Как же отнесся к хвостовской оде Гаврила Романович? Следуя пылкости своего нрава. Биограф Хвостова писал, что Державин готов был жаловаться царю на Хвостова за «дерзость и литературное ворство», но потом раздумал [Колбасин: 152]. Видимо, Хвостов послал ему свою оду и ждал от него благодарности и похвал. Ответом же стала злая и остроумная эпиграмма «На Самхвалова»:
«Как нравится тебе моя о Боге ода?» –
Самхвалов у меня с надменностью спросил.
«Я фантастическа не написал урода,
О коем нам в письме Гораций говорил,
Но всяку строку я набил глубокой мыслью
И должный моему дал Богу вид и рост». –
То правда, я сказал, нелепицу ты кистью –
И быть бы где главе намалевал тут… хвост
Иначе говоря, Хвостов создал Бога по своему (неказистому) образу и размеру![95] Хвостов, в свою очередь, обиделся и выразил где-то упрек Державину «в необработанности таланта или в недостатке образования» [там же: 407]. Сразу последовал грозный и грубый ответ:
Ты, прав, что я никак в манеже не учился,
И зришь ты сам, Хвостов, – я без хвоста родился.

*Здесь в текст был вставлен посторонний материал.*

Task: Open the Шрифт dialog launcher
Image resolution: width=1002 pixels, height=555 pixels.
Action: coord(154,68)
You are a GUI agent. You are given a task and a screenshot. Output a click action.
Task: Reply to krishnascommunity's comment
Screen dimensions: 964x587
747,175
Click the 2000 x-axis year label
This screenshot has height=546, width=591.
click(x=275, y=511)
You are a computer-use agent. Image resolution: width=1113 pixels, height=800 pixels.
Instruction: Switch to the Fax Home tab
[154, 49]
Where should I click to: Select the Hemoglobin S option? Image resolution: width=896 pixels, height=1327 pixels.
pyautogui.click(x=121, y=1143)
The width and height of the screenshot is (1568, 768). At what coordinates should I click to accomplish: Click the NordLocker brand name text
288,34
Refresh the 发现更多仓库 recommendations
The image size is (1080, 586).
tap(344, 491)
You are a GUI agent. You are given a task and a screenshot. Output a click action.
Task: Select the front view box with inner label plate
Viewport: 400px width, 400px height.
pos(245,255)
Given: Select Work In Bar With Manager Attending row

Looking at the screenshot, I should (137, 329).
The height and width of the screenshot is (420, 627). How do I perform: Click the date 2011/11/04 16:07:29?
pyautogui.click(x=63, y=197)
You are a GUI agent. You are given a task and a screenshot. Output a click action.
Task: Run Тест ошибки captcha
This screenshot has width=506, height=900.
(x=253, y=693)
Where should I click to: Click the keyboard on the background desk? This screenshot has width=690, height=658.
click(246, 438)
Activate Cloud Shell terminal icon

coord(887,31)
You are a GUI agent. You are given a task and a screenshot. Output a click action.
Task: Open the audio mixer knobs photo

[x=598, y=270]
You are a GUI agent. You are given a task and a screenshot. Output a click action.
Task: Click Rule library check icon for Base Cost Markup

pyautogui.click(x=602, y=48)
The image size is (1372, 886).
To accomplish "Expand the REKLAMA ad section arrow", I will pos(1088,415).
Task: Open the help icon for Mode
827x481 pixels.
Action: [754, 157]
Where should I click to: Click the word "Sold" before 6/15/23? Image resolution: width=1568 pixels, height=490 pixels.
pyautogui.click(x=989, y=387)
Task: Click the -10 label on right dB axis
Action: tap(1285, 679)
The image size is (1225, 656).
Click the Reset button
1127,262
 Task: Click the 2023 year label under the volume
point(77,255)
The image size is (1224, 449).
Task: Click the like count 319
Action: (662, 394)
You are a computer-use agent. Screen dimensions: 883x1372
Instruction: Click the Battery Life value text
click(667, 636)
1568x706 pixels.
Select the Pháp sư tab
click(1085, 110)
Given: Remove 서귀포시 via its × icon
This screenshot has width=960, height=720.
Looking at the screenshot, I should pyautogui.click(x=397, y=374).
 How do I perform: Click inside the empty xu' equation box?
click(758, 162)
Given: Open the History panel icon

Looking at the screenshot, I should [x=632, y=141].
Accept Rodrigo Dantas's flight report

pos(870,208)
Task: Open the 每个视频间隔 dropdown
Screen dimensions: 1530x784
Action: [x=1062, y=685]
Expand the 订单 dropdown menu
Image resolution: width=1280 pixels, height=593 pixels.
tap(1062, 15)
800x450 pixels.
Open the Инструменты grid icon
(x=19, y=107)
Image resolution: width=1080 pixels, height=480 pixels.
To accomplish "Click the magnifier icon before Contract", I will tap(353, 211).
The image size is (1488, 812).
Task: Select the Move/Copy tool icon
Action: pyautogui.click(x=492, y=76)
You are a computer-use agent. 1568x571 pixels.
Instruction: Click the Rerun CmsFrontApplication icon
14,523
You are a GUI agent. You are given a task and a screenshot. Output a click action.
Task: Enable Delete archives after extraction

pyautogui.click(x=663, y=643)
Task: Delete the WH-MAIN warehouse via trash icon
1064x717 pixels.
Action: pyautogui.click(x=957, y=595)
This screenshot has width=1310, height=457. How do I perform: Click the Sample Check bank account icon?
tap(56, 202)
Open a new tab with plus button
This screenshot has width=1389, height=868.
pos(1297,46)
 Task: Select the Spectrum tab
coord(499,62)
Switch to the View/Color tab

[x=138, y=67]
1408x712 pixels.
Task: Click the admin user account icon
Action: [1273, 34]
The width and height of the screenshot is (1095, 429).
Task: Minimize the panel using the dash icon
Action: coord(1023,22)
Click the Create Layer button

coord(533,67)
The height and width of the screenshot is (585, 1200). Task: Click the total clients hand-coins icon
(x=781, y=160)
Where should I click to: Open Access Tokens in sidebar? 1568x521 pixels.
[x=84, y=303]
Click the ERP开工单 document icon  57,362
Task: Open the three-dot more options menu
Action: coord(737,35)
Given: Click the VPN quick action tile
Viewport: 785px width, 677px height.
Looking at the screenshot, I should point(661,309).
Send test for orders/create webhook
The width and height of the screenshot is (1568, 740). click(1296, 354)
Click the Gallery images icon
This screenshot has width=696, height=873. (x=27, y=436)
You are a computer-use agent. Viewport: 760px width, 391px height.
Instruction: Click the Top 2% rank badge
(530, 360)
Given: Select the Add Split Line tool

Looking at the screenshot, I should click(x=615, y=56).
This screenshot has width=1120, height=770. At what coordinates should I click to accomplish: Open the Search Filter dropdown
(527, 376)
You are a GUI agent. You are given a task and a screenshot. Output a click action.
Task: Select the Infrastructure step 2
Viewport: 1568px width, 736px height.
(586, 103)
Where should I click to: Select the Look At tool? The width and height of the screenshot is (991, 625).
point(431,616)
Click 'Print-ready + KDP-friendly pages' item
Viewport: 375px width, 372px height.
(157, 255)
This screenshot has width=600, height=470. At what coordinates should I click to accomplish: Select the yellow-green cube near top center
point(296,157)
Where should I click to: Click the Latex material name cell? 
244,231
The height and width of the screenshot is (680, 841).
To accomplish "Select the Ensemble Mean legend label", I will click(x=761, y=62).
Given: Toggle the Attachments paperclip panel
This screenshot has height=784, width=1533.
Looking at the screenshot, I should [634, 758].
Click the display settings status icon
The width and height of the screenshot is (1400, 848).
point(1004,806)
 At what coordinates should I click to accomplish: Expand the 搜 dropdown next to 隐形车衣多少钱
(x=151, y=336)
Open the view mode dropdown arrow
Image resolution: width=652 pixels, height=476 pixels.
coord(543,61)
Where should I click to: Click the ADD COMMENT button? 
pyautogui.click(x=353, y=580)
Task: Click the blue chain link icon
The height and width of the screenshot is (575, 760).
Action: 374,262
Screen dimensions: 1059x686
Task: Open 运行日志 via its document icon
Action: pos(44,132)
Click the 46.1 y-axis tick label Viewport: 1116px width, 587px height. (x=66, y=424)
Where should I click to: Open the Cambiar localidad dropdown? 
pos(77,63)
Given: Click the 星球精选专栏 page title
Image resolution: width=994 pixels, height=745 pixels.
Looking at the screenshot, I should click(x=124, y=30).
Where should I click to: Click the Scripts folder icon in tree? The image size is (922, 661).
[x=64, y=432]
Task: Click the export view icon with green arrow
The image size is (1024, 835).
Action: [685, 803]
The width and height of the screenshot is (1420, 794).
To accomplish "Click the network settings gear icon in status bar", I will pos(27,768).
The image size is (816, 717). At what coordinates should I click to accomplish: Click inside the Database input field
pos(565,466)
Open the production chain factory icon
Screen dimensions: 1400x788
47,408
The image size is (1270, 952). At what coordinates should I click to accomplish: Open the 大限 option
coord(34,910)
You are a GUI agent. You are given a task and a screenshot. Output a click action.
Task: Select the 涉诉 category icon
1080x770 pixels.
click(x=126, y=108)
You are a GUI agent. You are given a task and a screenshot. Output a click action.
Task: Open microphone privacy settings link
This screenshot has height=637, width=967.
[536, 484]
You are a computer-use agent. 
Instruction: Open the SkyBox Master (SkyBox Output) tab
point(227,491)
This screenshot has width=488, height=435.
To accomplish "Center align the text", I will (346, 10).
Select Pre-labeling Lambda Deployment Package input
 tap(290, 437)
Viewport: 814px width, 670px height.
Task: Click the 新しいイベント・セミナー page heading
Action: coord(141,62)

(Вариант: «Затем что лошадью я право не родился» [там же][96].)
Как точно заметил Грот, в заключительном стихе из эпиграммы на Самхвалова Державин обыгрывает начальные строки из знаменитого послания Горация к Пизонам: «Humano capiti cervicem pictor equina, / Iungere si velit…» [там же] (это послание потом переведет Хвостов в качестве приложения ко второму изданию «Науки стихотворства» Буало):
Естьлибы живописец к человеческой голове вздумал приставить лошадиную шею, а прочия части тела, собранныя от различных животных, покрыть разноцветными перьями так, чтобы сие изображение с головы представляло прекрасную женщину, а с низу имело гнусно-черный хвост; при виде такой картины можно ли б было вам, друзья, удержаться от смеха? [Хвостов 1813а: 2-я паг. С. 3]
Таким образом, Державин втиснул поэта-классика, бросившего ему поэтический и теологический вызов и упрекнувшего его в недостаточной учености, в классическую же традицию, только под именем образцового уродца с «гнусно-черным» хвостом вместо головы (здесь обыгрывается, разумеется, фамилия бедного стихотворца)[97].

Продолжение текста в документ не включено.